__Record extracts__
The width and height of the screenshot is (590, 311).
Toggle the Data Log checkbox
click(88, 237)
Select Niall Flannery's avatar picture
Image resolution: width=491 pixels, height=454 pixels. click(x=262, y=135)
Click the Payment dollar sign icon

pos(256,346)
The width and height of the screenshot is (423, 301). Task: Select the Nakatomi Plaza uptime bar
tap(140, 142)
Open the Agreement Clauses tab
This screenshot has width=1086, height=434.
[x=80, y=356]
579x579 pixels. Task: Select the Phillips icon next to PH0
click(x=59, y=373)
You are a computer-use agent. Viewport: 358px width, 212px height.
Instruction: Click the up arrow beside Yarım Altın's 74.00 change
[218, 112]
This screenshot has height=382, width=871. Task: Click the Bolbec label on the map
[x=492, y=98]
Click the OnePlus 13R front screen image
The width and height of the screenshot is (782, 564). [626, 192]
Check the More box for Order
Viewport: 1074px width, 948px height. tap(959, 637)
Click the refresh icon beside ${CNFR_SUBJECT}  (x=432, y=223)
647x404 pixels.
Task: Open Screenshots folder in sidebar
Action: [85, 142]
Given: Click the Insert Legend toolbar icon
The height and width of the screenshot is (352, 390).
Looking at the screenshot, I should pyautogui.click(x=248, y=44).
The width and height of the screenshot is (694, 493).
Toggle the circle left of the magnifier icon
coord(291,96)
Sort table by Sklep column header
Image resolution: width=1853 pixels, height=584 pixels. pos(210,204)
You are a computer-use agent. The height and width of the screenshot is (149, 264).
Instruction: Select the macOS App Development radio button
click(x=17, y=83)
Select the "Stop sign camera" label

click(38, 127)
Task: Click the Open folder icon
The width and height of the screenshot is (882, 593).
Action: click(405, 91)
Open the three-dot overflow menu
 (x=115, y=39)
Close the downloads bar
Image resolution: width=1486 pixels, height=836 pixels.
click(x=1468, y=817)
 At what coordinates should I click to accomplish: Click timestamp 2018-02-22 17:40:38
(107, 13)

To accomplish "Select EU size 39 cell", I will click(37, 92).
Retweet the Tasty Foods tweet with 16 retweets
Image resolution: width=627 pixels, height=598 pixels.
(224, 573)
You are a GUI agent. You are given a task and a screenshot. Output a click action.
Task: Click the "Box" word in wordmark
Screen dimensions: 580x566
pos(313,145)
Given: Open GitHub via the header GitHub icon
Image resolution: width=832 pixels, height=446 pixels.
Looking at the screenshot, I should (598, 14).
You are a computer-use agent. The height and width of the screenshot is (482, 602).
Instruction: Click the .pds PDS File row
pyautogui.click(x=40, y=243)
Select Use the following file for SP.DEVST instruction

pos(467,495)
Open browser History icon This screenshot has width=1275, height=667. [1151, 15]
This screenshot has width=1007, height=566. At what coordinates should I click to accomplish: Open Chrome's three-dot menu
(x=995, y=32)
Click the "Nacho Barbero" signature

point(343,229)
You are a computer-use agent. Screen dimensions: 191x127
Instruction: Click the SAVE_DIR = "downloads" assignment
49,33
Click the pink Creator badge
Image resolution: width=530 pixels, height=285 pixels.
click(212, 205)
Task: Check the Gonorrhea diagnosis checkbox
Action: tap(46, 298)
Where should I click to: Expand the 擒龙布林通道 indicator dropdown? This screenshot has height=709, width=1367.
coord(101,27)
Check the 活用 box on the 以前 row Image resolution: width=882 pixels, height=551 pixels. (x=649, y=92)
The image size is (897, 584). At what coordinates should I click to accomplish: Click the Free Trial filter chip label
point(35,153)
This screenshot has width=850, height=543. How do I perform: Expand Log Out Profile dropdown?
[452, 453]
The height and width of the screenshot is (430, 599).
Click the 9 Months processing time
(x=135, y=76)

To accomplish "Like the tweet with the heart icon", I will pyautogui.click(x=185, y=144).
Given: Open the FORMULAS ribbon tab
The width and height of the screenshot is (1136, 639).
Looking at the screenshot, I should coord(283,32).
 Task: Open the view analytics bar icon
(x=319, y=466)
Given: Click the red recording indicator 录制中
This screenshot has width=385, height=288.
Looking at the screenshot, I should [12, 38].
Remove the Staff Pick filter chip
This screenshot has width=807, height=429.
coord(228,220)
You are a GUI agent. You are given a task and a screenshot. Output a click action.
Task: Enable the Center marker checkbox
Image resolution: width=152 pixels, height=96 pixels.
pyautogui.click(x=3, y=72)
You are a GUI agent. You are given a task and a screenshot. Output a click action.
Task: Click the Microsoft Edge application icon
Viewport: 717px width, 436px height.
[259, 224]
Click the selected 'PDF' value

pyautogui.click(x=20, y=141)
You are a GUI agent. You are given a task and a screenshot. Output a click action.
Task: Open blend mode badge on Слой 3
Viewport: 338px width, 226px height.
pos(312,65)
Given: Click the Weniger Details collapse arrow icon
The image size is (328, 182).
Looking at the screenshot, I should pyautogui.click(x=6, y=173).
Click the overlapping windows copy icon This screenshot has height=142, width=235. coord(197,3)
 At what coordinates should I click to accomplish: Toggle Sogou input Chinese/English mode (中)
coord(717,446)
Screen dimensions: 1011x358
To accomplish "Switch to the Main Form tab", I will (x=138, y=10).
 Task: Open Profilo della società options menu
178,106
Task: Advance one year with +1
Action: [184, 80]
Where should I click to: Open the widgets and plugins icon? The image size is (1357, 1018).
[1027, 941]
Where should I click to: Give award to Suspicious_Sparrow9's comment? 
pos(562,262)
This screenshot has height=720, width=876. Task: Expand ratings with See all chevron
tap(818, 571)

__What to do__
Can you rewrite the stretch from the start of the records through the line containing "pos(256,346)", swapping "avatar picture" for "profile photo" and leaving everything else unchanged?

__Response below__
The width and height of the screenshot is (590, 311).
Toggle the Data Log checkbox
click(88, 237)
Select Niall Flannery's profile photo
Image resolution: width=491 pixels, height=454 pixels. click(x=262, y=135)
Click the Payment dollar sign icon

pos(256,346)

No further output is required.